WordPress is an open-source website creation tool written in PHP. It is highly customizable it also has thousands of plugin pieces of software so we can use the site for anything. It is free and has a thriving community of developers constantly improving the software and creating plugins to expand the software.
The first free WordPress security plugin is Sucuri. It will clean up your WordPress site at no additional cost if it gets malware. Easy to set up in the WordPress dashboard. It keeps track of everything that happens on your site including file changes last logins and failed login attempts. It will reduce server load time and improve your site's performance by blocking malicious traffic.
iThemes security pro, this has two-factor authentication for an extra layer of security. It is powerful password enforcement and has 404 detection and plugin scans. Jetpack, real-time backups save every change you make to the site. Decentralized malware scanning keeps your site safe from security threats. The free version of jetpack includes basic WordPress security features. WP scan, an open-source tool with unique functionality that can be used to scan remote WordPress installation to pinpoint security issues. Their database of vulnerability is updated daily by community members and dedicated WordPress security specialists. Wordfence is as free to use for many sites as you need. Tracks and alerts you about breached password usage so you can create a new password immediately. Bulletproof security is, easy to use. It has Malware scanning and firewalls. E-mail notifications with security logs when a user gets locked out from failed login attempts.
WP Security and firewall. It scans for malicious patterns and login lockdown after failed login attempts.

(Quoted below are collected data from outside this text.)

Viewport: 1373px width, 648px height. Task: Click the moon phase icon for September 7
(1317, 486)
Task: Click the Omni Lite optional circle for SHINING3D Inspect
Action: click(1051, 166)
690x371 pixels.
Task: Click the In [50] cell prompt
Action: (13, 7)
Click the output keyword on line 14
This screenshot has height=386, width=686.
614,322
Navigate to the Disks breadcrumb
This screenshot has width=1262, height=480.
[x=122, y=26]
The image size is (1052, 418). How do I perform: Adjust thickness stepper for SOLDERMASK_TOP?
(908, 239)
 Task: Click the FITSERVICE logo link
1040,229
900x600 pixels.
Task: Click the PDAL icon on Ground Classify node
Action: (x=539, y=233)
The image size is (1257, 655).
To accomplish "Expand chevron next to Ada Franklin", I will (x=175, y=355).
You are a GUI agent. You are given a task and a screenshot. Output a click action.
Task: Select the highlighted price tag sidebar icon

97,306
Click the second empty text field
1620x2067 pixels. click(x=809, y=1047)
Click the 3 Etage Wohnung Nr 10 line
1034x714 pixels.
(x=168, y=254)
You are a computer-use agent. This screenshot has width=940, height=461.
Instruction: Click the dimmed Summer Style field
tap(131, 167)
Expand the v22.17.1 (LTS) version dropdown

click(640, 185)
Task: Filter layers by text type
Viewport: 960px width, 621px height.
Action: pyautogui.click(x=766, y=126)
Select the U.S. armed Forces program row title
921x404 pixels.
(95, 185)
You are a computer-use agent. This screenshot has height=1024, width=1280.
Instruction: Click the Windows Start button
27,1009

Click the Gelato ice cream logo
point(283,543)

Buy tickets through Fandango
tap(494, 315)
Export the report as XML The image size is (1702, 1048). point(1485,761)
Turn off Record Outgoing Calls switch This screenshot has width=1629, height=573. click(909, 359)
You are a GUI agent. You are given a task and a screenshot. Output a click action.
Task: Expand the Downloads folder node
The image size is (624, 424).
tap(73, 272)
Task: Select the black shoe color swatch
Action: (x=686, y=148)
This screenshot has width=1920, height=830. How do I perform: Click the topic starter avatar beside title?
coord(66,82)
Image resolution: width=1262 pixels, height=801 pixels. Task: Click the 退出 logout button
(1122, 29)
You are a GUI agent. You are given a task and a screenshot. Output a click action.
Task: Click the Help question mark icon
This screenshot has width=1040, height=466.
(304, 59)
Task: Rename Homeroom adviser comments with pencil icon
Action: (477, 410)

A password strength tool to allow you to generate appropriately strong passwords. Google Authenticator adds an extra layer of security to your login and also has a simple interface and is moderately easy to use. It offers shortcodes so you can do things like using it on custom login pages. WP fail2ban is protected from brute force attack. This takes a different approach which many see as more effective than what you get from some of the security suite plugins. Secure. The UI in this is probably one of the best. The premium version has a lot of value. It checks security points in 5 minutes and gets a report and then hardens your word press site.